False. Metabolism is where the drug turns into something else, not broken down
What are five things metabolism/biotransformation can do to a drug?
- Make a drug less lipid soluble and therefore more likely to be excreted by the kidneys
- Convert the drug into it’s inactive form
- Increase a drug’s therapeutic action(move from inactive to active form). For example, can turn codeine into morphine
- Activation of prodrugs through the liver
- Can increase or decrease the toxicity of a med
Define the fist pass effect
Liver rapidly inactivates certain oral drugs. Starts when PO med is absorbed through GI tract into capillary, move through venous system (Hepatic portal vein), and then to the liver. Ex: Nitroglycerin has to be given sublingually because it would make it through the first pass if swallowed into the GI tract
What factors may effect the metabolism of a drug?
Infants and elderly have undeveloped metabolisms and generally metabolize slower
Genetic polymorphisms occur in people in certain geographic locations as well as races.
Define excretion
Drug elimination (removal of drug from the body).
What are the three types of filtration?
Filtration: All drugs not attached to a protein are filtered our of blood in kidney and released into urine.
Reabsorption: Lipid soluble drugs move back into the blood, out of the urine. Polar and ionized drugs remain in the urine.
Secretion/Active transport: Blood removes PH into urine through tubular “pumps”
Other sites of excretion include the lungs, bile. breast milk, sweat, and saliva.
Factors that effect excretion
PH, active tubular transport, and age
Define the time course of a drug response
The time a drug action starts, peaks, and ends.
You can measure the amount of medication in blood plasma o determine if the drug is currently above the MINIMU EFFECTIVE CONCENTRATION (MEC) or a toxic concentration.
when does the duration/therapeutic range of a drug start/end?
Once the concentration of drug goes above the MEC level and goes below it
When would you use the term “this drug has a narrow therapeutic range”?
The concentration of MEC and toxic concentration is so close that the drug can easily become too concentrated/toxic
Define a drug half life
When the drug will be half gone after administration
Why is it important to know the half life of a drug?
It will help you understand the dosing schedule. If the half life is in a few minutes, the medication may need to be redosed daily whereas if its weeks, you may not need to redose for weeks.

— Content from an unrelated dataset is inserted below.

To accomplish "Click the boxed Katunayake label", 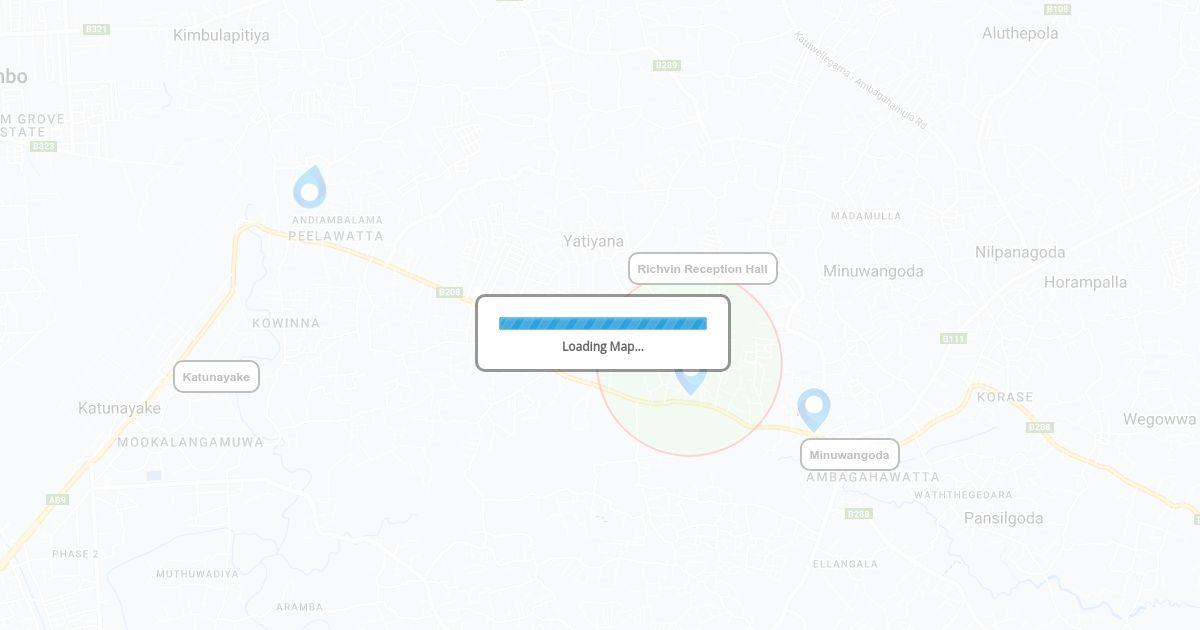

How do you reach a half-life plateau?
Ex: Half life after 24 hours. Start w/ two grams dose, tomorrow when half life into one redose 2g so its 3 grams, continue until reach 4 plateau and plateau reach day 5.

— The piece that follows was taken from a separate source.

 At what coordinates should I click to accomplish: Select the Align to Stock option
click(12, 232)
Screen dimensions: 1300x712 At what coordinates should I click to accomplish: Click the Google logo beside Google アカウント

Loading dose can help reach plateau faster
How are the effect drugs generally have on recepters?
Our body’s own receptors sites for hormones, neurotransmitters, ect are affected by drugs that attach to the receptor (lock/key style) by mimicking or blocking actions of the substance that normally interacts with the receptor. Drugs cannot give cells a new function.
Drugs can be an agonist (favor the action that receptor is responsible for) or an antagonist (block action receptor is responsible for.
What is ED50?
The dose required to produce a DEFINED therapeutic response in 50% of the population. Considered the standard dose because it is the dose that will most likely help an individual. Then see how pt reacts to see if pt is sensitive or not to drug to increase or decrease drug.
Define a therapeutic index
The measure of a drugs safety.
The highest dose to be effective should be lower than the lowest dose to be lethal.